WHAT YOU NEED TO DO ::
When scanning the data, count every line with "Турции" in it, and report only the resulting number.

- - -

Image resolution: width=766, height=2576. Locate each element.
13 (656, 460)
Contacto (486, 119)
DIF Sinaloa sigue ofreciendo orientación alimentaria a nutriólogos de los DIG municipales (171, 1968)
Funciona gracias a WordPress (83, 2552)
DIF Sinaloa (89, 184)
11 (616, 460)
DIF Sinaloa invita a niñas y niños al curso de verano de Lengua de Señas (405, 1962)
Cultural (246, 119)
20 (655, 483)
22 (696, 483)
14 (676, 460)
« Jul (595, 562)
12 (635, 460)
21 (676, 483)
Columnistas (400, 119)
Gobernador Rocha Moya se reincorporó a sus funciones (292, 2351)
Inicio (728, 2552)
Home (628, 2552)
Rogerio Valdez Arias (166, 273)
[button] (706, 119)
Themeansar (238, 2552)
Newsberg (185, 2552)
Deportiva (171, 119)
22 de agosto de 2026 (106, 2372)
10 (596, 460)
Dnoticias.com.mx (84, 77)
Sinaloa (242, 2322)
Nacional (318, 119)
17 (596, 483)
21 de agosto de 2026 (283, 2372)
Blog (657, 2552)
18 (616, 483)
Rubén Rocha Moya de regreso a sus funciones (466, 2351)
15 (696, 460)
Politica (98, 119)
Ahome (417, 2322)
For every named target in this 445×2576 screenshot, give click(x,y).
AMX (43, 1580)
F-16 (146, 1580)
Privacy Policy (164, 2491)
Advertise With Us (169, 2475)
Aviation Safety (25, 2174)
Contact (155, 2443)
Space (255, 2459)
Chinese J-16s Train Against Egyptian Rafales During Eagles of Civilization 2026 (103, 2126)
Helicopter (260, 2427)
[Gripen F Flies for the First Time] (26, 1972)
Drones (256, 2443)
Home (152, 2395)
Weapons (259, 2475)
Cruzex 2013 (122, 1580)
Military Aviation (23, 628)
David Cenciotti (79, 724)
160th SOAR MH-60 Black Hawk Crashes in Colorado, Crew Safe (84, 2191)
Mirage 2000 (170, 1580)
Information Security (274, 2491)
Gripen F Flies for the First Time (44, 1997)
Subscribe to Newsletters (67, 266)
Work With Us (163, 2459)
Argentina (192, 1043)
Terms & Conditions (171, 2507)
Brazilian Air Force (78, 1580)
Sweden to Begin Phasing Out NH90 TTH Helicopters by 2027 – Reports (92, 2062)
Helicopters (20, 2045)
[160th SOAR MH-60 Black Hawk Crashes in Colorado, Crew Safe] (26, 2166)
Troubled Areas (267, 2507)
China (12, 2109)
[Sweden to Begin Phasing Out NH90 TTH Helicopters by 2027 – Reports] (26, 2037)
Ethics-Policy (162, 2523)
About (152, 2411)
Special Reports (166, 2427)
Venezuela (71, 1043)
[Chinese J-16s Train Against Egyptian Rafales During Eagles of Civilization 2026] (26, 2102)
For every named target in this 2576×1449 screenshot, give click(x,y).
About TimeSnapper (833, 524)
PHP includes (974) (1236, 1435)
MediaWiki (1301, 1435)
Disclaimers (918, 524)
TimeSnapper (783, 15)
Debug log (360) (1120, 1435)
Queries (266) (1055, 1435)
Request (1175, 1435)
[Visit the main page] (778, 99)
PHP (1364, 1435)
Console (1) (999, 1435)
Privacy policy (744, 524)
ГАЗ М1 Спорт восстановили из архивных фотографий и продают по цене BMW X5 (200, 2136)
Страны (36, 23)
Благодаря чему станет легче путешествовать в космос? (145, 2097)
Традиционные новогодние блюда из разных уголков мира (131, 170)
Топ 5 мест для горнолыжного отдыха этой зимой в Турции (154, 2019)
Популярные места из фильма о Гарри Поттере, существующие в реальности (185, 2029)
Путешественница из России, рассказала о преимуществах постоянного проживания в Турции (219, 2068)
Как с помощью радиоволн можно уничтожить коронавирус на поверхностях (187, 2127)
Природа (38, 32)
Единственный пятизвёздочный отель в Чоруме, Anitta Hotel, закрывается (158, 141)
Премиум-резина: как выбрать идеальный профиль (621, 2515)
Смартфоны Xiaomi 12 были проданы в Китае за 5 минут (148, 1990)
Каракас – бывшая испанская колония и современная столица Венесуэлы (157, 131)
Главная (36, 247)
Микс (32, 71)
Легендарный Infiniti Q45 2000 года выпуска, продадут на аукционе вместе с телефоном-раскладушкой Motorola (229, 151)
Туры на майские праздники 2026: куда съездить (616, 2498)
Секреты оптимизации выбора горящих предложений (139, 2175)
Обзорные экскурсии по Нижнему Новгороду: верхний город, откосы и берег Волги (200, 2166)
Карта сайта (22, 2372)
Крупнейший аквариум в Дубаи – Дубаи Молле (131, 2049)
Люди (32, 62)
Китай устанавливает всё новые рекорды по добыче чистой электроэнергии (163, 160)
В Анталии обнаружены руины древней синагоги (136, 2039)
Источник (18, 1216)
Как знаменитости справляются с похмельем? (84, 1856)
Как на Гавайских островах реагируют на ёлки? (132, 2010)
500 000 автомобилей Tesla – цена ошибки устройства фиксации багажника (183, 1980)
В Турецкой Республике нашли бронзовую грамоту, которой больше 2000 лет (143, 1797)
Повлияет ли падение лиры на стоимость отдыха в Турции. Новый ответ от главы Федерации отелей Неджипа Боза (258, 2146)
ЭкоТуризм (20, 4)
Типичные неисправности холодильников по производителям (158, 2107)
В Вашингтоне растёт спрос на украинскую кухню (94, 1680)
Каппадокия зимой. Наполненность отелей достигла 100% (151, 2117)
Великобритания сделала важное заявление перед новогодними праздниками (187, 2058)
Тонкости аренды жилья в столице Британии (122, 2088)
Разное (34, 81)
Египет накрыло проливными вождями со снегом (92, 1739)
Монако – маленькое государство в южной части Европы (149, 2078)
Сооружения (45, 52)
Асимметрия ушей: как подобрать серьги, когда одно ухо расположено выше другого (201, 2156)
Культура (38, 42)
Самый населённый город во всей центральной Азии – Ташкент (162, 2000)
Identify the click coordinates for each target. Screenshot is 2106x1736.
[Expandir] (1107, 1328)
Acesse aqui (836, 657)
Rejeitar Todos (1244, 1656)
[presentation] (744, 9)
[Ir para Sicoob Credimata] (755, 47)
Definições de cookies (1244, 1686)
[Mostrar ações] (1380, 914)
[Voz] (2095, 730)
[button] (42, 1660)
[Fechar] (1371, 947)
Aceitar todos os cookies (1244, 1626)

- - -

EXERCISE ANSWER ::
3